Los llaveros son consecuencia de la falta de recursos del sistema penitenciario local, que está desbordado, asegura el grupo pro-derechos humanos. Hay más de 600.000 presos en las cárceles brasileñas, unos 200.000 por encima de su capacidad. En Pernambuco, hay 32.000 cuando la capacidad es para 10.500. Y la mayoría de los detenidos esperan ser llamados a juicio entre reclusos que ya han sido condenados. “El estado ha metido a decenas de miles de personas en pabellones destinados a un tercio de esa cantidad, y ha entregado las llaves a internos que usan la violencia y la intimidación para manejar las prisiones como si fueran su propio feudo”, denuncia Maria Laura Canineu, directora para Brasil de HRW, en un comunicado.

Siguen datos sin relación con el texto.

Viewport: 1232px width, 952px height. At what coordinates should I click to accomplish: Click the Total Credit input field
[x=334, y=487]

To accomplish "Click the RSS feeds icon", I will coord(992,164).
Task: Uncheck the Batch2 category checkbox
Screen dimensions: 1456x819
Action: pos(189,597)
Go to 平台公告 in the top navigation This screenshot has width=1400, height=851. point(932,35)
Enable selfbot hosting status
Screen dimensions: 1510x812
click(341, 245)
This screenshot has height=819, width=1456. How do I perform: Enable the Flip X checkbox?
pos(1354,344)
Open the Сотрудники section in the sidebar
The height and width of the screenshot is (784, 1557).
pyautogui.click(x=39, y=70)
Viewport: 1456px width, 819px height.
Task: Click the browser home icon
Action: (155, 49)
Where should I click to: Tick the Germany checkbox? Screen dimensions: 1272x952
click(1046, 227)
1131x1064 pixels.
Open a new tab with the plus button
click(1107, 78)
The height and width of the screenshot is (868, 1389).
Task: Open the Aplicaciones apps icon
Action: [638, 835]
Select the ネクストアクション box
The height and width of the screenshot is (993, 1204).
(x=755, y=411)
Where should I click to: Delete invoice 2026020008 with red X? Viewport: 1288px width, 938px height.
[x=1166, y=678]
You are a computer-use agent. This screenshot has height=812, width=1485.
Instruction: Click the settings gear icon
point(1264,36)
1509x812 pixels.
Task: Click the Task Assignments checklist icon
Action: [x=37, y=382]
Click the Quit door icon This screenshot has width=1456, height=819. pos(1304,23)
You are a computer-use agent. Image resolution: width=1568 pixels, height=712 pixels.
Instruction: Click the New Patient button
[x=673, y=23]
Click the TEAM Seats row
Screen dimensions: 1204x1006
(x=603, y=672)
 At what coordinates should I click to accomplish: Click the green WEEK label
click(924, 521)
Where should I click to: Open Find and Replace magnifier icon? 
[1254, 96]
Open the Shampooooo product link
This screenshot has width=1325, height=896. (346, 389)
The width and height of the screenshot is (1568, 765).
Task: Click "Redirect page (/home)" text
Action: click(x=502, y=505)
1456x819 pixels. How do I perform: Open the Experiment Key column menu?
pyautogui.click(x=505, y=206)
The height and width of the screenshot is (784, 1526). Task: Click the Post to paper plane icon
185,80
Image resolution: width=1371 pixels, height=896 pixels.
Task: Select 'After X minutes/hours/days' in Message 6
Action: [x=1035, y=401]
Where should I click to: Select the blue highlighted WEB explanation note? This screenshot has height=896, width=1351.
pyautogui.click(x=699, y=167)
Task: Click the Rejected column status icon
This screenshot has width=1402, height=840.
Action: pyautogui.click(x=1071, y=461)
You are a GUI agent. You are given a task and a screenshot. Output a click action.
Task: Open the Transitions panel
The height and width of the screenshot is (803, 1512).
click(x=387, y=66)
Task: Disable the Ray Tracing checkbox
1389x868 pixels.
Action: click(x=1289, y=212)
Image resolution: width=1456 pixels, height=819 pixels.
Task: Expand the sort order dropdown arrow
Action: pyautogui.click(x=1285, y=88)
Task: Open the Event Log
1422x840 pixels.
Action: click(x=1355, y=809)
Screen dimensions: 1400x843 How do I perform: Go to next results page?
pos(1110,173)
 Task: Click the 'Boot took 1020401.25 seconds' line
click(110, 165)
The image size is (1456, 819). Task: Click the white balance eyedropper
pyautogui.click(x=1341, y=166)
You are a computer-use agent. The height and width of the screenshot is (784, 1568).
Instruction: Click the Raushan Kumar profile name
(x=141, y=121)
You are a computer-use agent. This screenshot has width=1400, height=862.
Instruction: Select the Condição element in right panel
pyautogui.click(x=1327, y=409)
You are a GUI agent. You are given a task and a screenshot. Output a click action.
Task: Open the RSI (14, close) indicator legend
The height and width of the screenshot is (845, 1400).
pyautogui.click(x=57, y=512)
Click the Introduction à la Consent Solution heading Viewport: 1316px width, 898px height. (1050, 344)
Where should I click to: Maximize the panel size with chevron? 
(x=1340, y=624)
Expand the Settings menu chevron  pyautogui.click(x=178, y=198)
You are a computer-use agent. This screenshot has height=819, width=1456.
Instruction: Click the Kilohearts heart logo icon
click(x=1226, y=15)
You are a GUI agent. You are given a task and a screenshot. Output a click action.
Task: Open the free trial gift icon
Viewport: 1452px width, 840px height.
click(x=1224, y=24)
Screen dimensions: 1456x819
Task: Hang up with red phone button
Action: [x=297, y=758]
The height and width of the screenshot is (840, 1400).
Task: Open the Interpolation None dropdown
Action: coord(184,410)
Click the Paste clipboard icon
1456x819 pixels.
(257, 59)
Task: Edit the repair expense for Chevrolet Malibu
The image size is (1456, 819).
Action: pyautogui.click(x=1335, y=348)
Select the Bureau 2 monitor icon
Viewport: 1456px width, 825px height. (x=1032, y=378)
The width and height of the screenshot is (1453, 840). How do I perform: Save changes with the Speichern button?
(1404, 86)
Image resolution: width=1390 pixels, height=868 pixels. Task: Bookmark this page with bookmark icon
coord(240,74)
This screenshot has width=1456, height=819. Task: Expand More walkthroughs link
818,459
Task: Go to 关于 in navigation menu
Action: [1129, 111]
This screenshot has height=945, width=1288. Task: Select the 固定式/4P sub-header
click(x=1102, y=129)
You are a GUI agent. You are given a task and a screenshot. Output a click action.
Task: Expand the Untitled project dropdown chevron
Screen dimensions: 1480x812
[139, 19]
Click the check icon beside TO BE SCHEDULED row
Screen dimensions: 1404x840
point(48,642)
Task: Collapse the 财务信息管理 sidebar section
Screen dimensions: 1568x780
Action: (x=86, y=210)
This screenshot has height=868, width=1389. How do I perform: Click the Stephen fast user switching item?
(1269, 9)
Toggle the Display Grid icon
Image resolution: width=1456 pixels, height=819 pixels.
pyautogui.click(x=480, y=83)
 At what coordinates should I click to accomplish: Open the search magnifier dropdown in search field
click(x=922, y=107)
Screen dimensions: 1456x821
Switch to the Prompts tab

Las cárceles del estado de Pernambuco carecen además del personal necesario. La proporción es de uno por cada 30 reclusos, según datos del Ministerio de Justicia citados por HRW. Los llaveros se aprovechan del hacinamiento en las cárceles y la falta de control. Comercian con droga y espacios para dormir en los presidios. Y dirigen “milicias” de presos para extorsionar a aquellos que no quieren pagar.

HRW señala como causa fundamental del abarrotamiento en las cárceles el hecho de que no se realicen audiencias de prisión preventiva, en las que el juez decide si el detenido debe permanecer bajo custodia o quedar en libertad hasta el día del juicio.